### Input material:

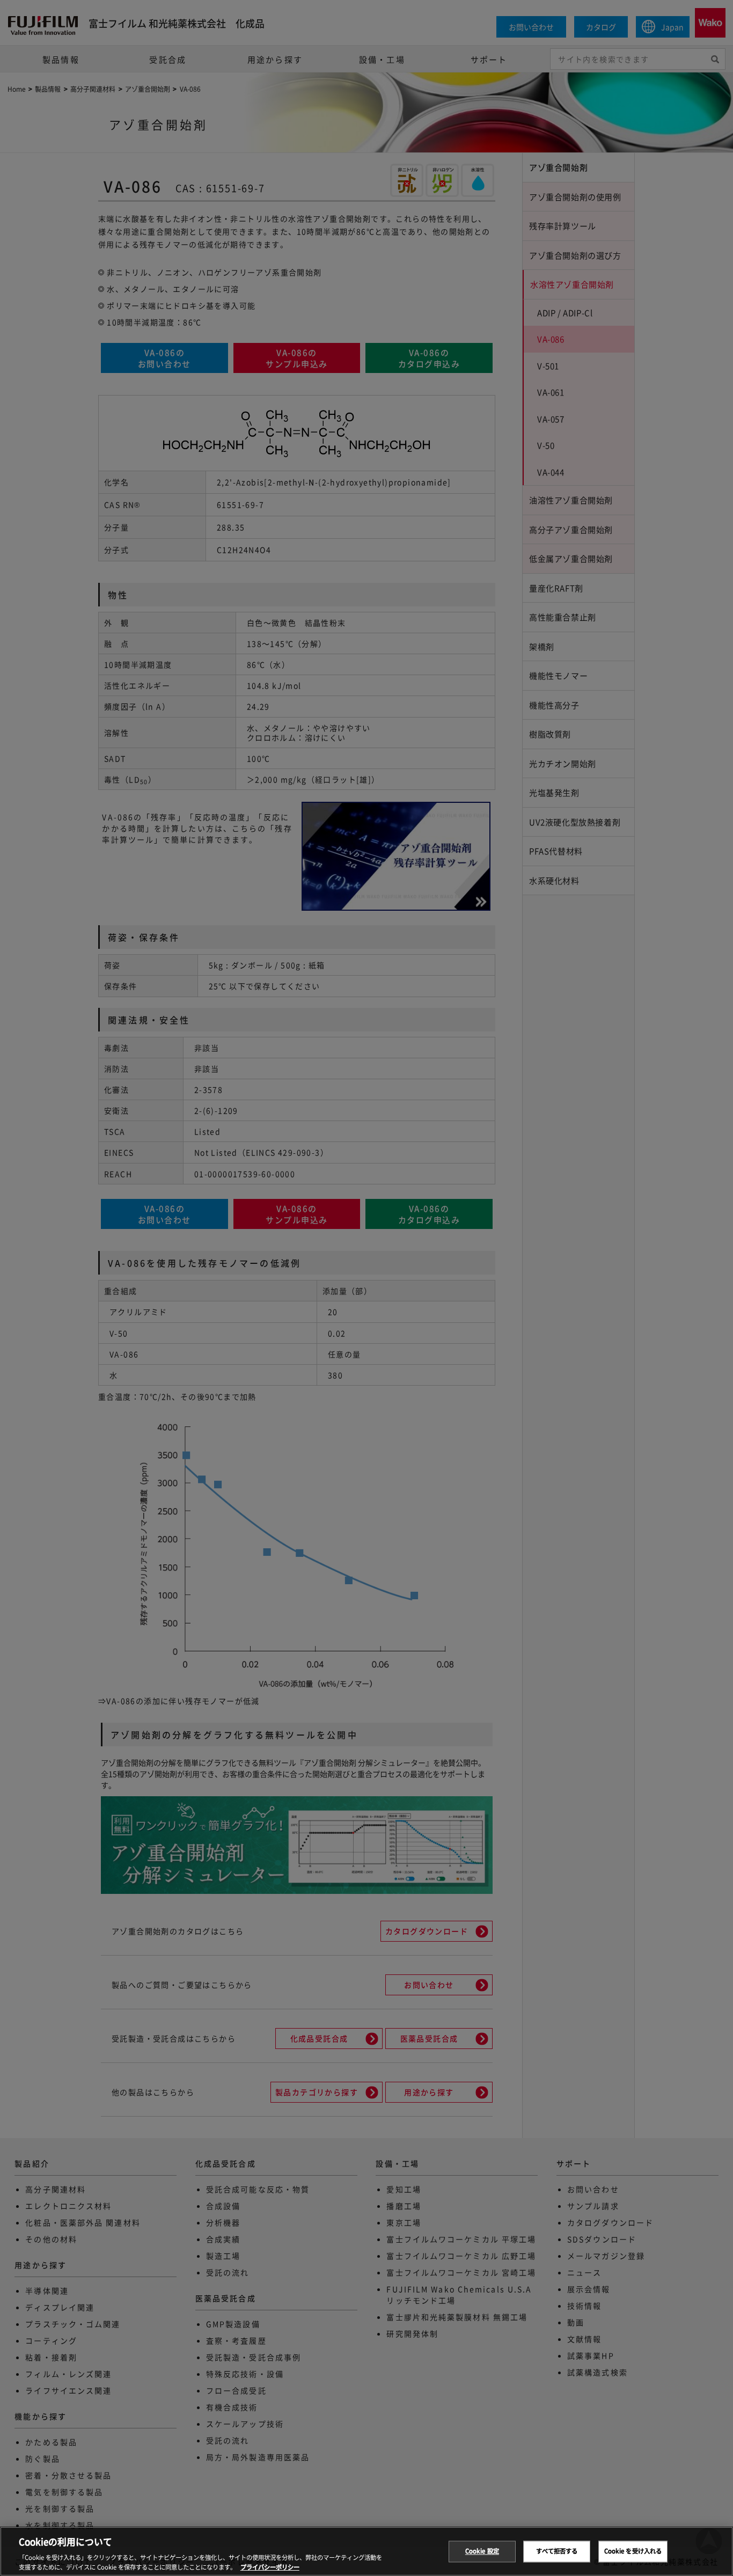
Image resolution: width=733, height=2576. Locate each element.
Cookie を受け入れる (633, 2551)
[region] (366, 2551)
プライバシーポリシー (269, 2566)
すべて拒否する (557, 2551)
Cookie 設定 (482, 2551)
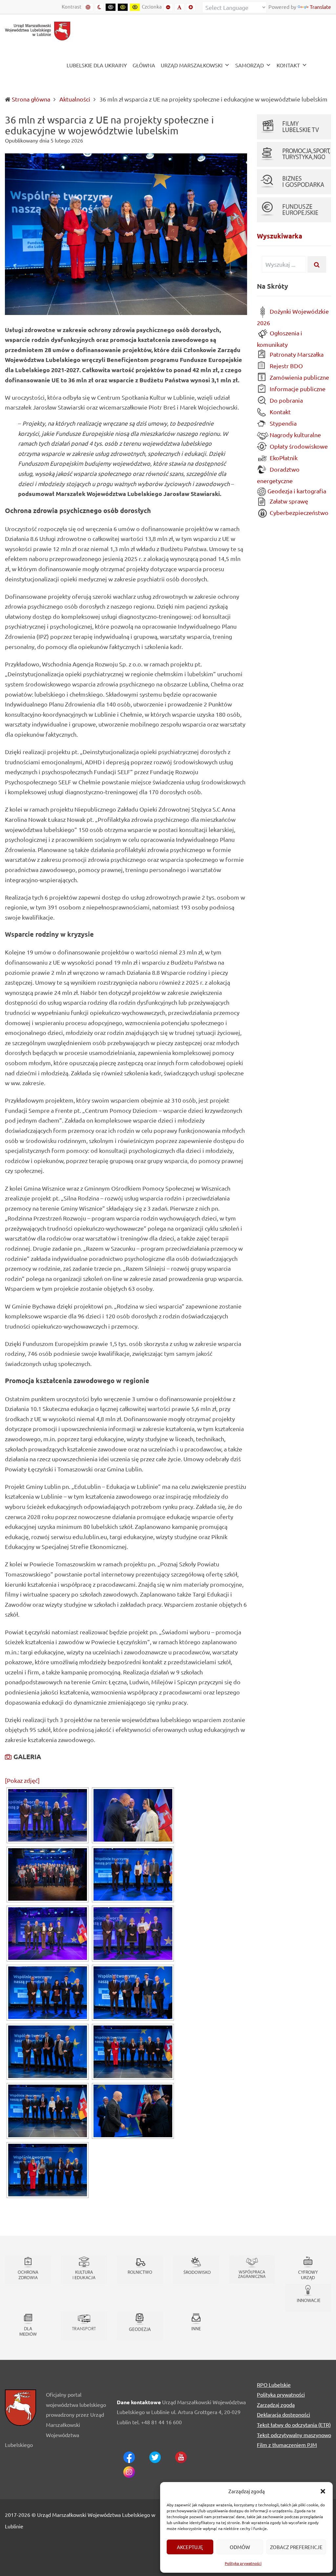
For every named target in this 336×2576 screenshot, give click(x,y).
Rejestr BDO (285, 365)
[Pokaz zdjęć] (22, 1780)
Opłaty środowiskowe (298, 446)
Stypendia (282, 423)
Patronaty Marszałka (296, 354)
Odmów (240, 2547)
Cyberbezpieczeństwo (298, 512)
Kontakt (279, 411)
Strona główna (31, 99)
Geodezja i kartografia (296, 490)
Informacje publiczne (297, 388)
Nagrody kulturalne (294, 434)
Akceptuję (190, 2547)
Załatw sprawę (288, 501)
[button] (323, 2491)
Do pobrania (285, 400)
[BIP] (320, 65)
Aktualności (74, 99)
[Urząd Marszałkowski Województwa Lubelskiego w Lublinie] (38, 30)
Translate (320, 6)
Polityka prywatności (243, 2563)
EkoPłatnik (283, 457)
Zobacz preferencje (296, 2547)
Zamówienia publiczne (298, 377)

### What to work on:
All lines in the data above from the one with "Opłaty środowiskowe (298, 446)" through the one with "Translate (320, 6)" must be repeated exactly, and no others.

### Response box:
Opłaty środowiskowe (298, 446)
Stypendia (282, 423)
Patronaty Marszałka (296, 354)
Odmów (240, 2547)
Cyberbezpieczeństwo (298, 512)
Kontakt (279, 411)
Strona główna (31, 99)
Geodezja i kartografia (296, 490)
Informacje publiczne (297, 388)
Nagrody kulturalne (294, 434)
Akceptuję (190, 2547)
Załatw sprawę (288, 501)
[button] (323, 2491)
Do pobrania (285, 400)
[BIP] (320, 65)
Aktualności (74, 99)
[Urząd Marszałkowski Województwa Lubelskiego w Lublinie] (38, 30)
Translate (320, 6)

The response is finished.